A very meaningful distinction is that heap allocation, e.g. dynamic storage, will at some point call ::operator new, and has some chance of ending up doing a system call, which has implications in terms of latency for instance as this increases the chances for a thread to get scheduled-out. So far this was entirely precluding the use of coroutines in e.g. real-time audio processing loops unless you could assert at compile-time that HALO went into effect and every memory allocation got optimized out.
If anything it’s a drawback, because in the case that multiple subsystems implement their own allocators, memory is wasted because each one is holding on to free space that the others can’t access.
it’s definitely the only sane way to design some systems when you really want to make sure you aren’t ever going to take a lock.
There are a few reasons why someone might prefer a custom allocator over a global new or malloc.
In some cases, it’s a hard requirement: not all platforms provide a global allocator. This is fairly common in embedded systems.
Custom allocators can be beneficial for reliability, too– the exact amount of memory available for the purpose of allocating a particular coroutine or set of coroutines can be fixed, and failure to allocate from that dedicated pool of memory can be handled gracefully, rather than allowing the coroutine(s) to gradually expand into memory that is dedicated for other tasks.
Finally, using a custom allocator can sometimes improve performance by taking advantage of cache locality or certain allocation patterns. For example, bump allocators and arena allocators can provide more efficient allocation because they only deallocate at the end of certain scopes or lifetimes. This makes allocation just a simple pointer increment and makes deallocation a total no-op until the end of the arena’s lifetime.
You’re preaching to the choir! I agree custom heap allocators can be useful. But they’re still heaps. I found your article a bit misleading because you imply you’ve found a way to run C++coroutines without heap allocation, which you haven’t. You’ve just built your own heap.

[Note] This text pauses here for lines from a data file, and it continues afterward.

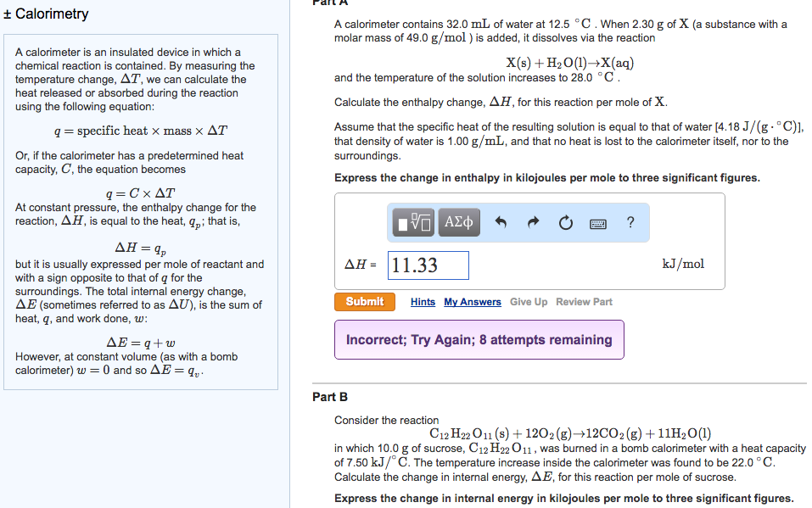Open the Greek symbols ΑΣφ palette
Screen dimensions: 812x508
(458, 223)
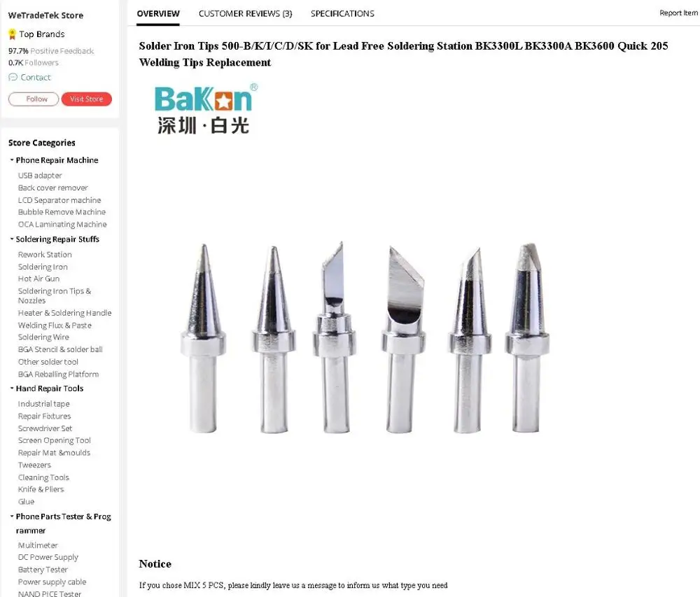Viewport: 700px width, 597px height.
Task: Open Soldering Iron Tips & Nozzles category
Action: (x=55, y=296)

Sorry for the misdirection! I didn’t intend to be misleading– this is an unfortunately common terminology mismatch. I’m using “heap allocation” to mean specifically the provided malloc/free/new/delete, and “dynamic allocation” to refer to the more general case of runtime memory allocation.
I do also discuss in this post why dynamic allocation is needed and how I hope its use can be avoided in the future, so I think it is still relevant to those hoping to avoid dynamic allocation completely (though I’m sad that it isn’t currently possible today).
In some cases, it’s a hard requirement: not all platforms provide a global allocator. This is fairly common in embedded systems.
But this requires you to bring along an allocator. And if you are going to bring along an allocator, why not just implement the global new and delete overloads?
The reason that I would want to avoid global new / delete on embedded platforms is that allocation is more likely to fail (because memory is tightly constrained) and so I need the caller to handle the failure case and I’m on an embedded platform that doesn’t support exceptions so it needs to handle allocation failure by the return address.
Your article mentions this about half way down:
Allow recovering from allocation failure without using exceptions.
From the API surface, it looks as if you provide a hook in the promise object that means that allocation failure can return a constant. This is really nice, you can have a coroutine call return something like an ErrorOr<T> and then return the error value if it fails to allocate space for the coroutine.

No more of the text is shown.